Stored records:
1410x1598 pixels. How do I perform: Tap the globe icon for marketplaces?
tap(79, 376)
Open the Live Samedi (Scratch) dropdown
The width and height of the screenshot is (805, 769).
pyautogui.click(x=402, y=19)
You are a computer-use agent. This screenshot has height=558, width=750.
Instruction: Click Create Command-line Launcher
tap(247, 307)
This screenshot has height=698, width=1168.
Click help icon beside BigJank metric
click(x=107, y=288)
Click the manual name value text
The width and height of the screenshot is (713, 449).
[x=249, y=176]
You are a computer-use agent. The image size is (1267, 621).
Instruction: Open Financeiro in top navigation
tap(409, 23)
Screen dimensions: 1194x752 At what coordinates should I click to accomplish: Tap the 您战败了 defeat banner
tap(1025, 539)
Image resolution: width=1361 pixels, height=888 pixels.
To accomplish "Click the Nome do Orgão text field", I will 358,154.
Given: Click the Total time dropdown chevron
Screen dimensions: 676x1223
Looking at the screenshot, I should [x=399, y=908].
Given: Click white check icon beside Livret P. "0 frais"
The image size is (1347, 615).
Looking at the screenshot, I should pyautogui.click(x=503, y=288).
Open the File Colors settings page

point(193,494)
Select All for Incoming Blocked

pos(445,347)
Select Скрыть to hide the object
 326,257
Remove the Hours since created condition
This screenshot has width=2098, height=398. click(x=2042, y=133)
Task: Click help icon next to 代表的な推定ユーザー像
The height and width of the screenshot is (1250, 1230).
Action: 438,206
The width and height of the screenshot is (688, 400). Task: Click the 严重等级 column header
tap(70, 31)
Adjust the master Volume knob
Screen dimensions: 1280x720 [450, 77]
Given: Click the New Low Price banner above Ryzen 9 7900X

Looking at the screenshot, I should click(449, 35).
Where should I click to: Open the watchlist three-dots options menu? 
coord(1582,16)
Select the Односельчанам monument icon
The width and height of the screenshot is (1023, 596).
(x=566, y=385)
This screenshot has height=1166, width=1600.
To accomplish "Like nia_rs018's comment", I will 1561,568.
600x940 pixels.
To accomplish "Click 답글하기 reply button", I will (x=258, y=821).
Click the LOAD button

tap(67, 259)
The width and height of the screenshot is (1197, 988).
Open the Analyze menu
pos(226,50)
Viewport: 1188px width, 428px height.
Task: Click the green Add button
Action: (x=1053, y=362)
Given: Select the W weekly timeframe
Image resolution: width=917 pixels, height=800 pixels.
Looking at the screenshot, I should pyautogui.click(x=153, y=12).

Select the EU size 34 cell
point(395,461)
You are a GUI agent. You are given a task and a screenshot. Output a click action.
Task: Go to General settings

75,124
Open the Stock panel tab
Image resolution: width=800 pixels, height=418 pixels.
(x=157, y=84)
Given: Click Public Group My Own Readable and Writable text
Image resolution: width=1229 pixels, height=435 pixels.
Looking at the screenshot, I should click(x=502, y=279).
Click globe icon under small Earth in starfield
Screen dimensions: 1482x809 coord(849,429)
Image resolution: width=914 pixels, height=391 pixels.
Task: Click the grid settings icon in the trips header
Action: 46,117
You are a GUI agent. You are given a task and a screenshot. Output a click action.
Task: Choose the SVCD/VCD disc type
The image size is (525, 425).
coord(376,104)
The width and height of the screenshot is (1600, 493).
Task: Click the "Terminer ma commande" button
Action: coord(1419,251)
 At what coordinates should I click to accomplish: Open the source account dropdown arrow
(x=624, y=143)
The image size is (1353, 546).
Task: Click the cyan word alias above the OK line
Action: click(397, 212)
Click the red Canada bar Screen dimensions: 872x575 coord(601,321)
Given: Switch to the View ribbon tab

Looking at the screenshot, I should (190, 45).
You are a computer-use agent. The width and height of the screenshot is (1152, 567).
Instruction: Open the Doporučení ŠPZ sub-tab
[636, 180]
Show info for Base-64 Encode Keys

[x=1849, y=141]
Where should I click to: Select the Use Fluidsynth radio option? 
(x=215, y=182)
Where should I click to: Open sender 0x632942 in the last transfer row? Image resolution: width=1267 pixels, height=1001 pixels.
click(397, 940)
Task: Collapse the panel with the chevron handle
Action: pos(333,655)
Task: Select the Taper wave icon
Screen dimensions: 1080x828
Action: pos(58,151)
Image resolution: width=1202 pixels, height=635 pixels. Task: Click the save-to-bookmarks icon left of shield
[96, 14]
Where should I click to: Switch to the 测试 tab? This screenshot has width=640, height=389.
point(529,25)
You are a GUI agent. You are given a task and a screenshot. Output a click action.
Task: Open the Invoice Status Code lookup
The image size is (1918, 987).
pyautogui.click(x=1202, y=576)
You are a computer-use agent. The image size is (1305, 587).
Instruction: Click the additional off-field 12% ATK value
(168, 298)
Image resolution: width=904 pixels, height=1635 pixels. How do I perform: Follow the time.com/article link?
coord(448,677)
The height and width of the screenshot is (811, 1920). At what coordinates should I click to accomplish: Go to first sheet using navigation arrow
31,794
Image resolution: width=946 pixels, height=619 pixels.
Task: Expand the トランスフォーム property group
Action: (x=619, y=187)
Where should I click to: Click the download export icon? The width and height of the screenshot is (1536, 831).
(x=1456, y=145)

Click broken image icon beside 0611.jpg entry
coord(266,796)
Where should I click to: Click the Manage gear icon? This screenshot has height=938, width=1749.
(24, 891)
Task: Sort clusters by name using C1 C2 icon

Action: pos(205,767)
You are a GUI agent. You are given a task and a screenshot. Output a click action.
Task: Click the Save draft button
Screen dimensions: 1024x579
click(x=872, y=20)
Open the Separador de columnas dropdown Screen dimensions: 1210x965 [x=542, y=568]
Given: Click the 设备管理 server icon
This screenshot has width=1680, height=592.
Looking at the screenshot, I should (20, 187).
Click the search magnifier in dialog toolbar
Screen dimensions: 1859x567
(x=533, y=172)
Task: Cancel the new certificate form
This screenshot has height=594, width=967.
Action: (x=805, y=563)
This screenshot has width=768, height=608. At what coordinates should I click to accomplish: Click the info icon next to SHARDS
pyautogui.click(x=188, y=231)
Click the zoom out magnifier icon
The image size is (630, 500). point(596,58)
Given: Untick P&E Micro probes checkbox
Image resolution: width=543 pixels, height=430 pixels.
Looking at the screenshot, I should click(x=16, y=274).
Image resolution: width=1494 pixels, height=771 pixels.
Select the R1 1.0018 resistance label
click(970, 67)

**WHAT THE TASK ASKS**
Restate the records above exactly.

**EXERCISE RESPONSE**
1410x1598 pixels. How do I perform: Tap the globe icon for marketplaces?
tap(79, 376)
Open the Live Samedi (Scratch) dropdown
The width and height of the screenshot is (805, 769).
pyautogui.click(x=402, y=19)
You are a computer-use agent. This screenshot has height=558, width=750.
Instruction: Click Create Command-line Launcher
tap(247, 307)
This screenshot has height=698, width=1168.
Click help icon beside BigJank metric
click(x=107, y=288)
Click the manual name value text
The width and height of the screenshot is (713, 449).
[x=249, y=176]
You are a computer-use agent. The image size is (1267, 621).
Instruction: Open Financeiro in top navigation
tap(409, 23)
Screen dimensions: 1194x752 At what coordinates should I click to accomplish: Tap the 您战败了 defeat banner
tap(1025, 539)
Image resolution: width=1361 pixels, height=888 pixels.
To accomplish "Click the Nome do Orgão text field", I will 358,154.
Given: Click the Total time dropdown chevron
Screen dimensions: 676x1223
Looking at the screenshot, I should [x=399, y=908].
Given: Click white check icon beside Livret P. "0 frais"
The image size is (1347, 615).
Looking at the screenshot, I should pyautogui.click(x=503, y=288).
Open the File Colors settings page

point(193,494)
Select All for Incoming Blocked

pos(445,347)
Select Скрыть to hide the object
 326,257
Remove the Hours since created condition
This screenshot has width=2098, height=398. click(x=2042, y=133)
Task: Click help icon next to 代表的な推定ユーザー像
The height and width of the screenshot is (1250, 1230).
Action: 438,206
The width and height of the screenshot is (688, 400). Task: Click the 严重等级 column header
tap(70, 31)
Adjust the master Volume knob
Screen dimensions: 1280x720 [450, 77]
Given: Click the New Low Price banner above Ryzen 9 7900X

Looking at the screenshot, I should click(449, 35).
Where should I click to: Open the watchlist three-dots options menu? 
coord(1582,16)
Select the Односельчанам monument icon
The width and height of the screenshot is (1023, 596).
(x=566, y=385)
This screenshot has height=1166, width=1600.
To accomplish "Like nia_rs018's comment", I will 1561,568.
600x940 pixels.
To accomplish "Click 답글하기 reply button", I will (x=258, y=821).
Click the LOAD button

tap(67, 259)
The width and height of the screenshot is (1197, 988).
Open the Analyze menu
pos(226,50)
Viewport: 1188px width, 428px height.
Task: Click the green Add button
Action: (x=1053, y=362)
Given: Select the W weekly timeframe
Image resolution: width=917 pixels, height=800 pixels.
Looking at the screenshot, I should pyautogui.click(x=153, y=12).

Select the EU size 34 cell
point(395,461)
You are a GUI agent. You are given a task and a screenshot. Output a click action.
Task: Go to General settings

75,124
Open the Stock panel tab
Image resolution: width=800 pixels, height=418 pixels.
(x=157, y=84)
Given: Click Public Group My Own Readable and Writable text
Image resolution: width=1229 pixels, height=435 pixels.
Looking at the screenshot, I should click(x=502, y=279).
Click globe icon under small Earth in starfield
Screen dimensions: 1482x809 coord(849,429)
Image resolution: width=914 pixels, height=391 pixels.
Task: Click the grid settings icon in the trips header
Action: 46,117
You are a GUI agent. You are given a task and a screenshot. Output a click action.
Task: Choose the SVCD/VCD disc type
The image size is (525, 425).
coord(376,104)
The width and height of the screenshot is (1600, 493).
Task: Click the "Terminer ma commande" button
Action: coord(1419,251)
 At what coordinates should I click to accomplish: Open the source account dropdown arrow
(x=624, y=143)
The image size is (1353, 546).
Task: Click the cyan word alias above the OK line
Action: click(397, 212)
Click the red Canada bar Screen dimensions: 872x575 coord(601,321)
Given: Switch to the View ribbon tab

Looking at the screenshot, I should (190, 45).
You are a computer-use agent. The width and height of the screenshot is (1152, 567).
Instruction: Open the Doporučení ŠPZ sub-tab
[636, 180]
Show info for Base-64 Encode Keys

[x=1849, y=141]
Where should I click to: Select the Use Fluidsynth radio option? 
(x=215, y=182)
Where should I click to: Open sender 0x632942 in the last transfer row? Image resolution: width=1267 pixels, height=1001 pixels.
click(397, 940)
Task: Collapse the panel with the chevron handle
Action: pos(333,655)
Task: Select the Taper wave icon
Screen dimensions: 1080x828
Action: pos(58,151)
Image resolution: width=1202 pixels, height=635 pixels. Task: Click the save-to-bookmarks icon left of shield
[96, 14]
Where should I click to: Switch to the 测试 tab? This screenshot has width=640, height=389.
point(529,25)
You are a GUI agent. You are given a task and a screenshot. Output a click action.
Task: Open the Invoice Status Code lookup
The image size is (1918, 987).
pyautogui.click(x=1202, y=576)
You are a computer-use agent. The image size is (1305, 587).
Instruction: Click the additional off-field 12% ATK value
(168, 298)
Image resolution: width=904 pixels, height=1635 pixels. How do I perform: Follow the time.com/article link?
coord(448,677)
The height and width of the screenshot is (811, 1920). At what coordinates should I click to accomplish: Go to first sheet using navigation arrow
31,794
Image resolution: width=946 pixels, height=619 pixels.
Task: Expand the トランスフォーム property group
Action: (x=619, y=187)
Where should I click to: Click the download export icon? The width and height of the screenshot is (1536, 831).
(x=1456, y=145)

Click broken image icon beside 0611.jpg entry
coord(266,796)
Where should I click to: Click the Manage gear icon? This screenshot has height=938, width=1749.
(24, 891)
Task: Sort clusters by name using C1 C2 icon

Action: pos(205,767)
You are a GUI agent. You are given a task and a screenshot. Output a click action.
Task: Click the Save draft button
Screen dimensions: 1024x579
click(x=872, y=20)
Open the Separador de columnas dropdown Screen dimensions: 1210x965 [x=542, y=568]
Given: Click the 设备管理 server icon
This screenshot has width=1680, height=592.
Looking at the screenshot, I should (20, 187).
Click the search magnifier in dialog toolbar
Screen dimensions: 1859x567
(x=533, y=172)
Task: Cancel the new certificate form
This screenshot has height=594, width=967.
Action: (x=805, y=563)
This screenshot has width=768, height=608. At what coordinates should I click to accomplish: Click the info icon next to SHARDS
pyautogui.click(x=188, y=231)
Click the zoom out magnifier icon
The image size is (630, 500). point(596,58)
Given: Untick P&E Micro probes checkbox
Image resolution: width=543 pixels, height=430 pixels.
Looking at the screenshot, I should click(x=16, y=274).
Image resolution: width=1494 pixels, height=771 pixels.
Select the R1 1.0018 resistance label
click(970, 67)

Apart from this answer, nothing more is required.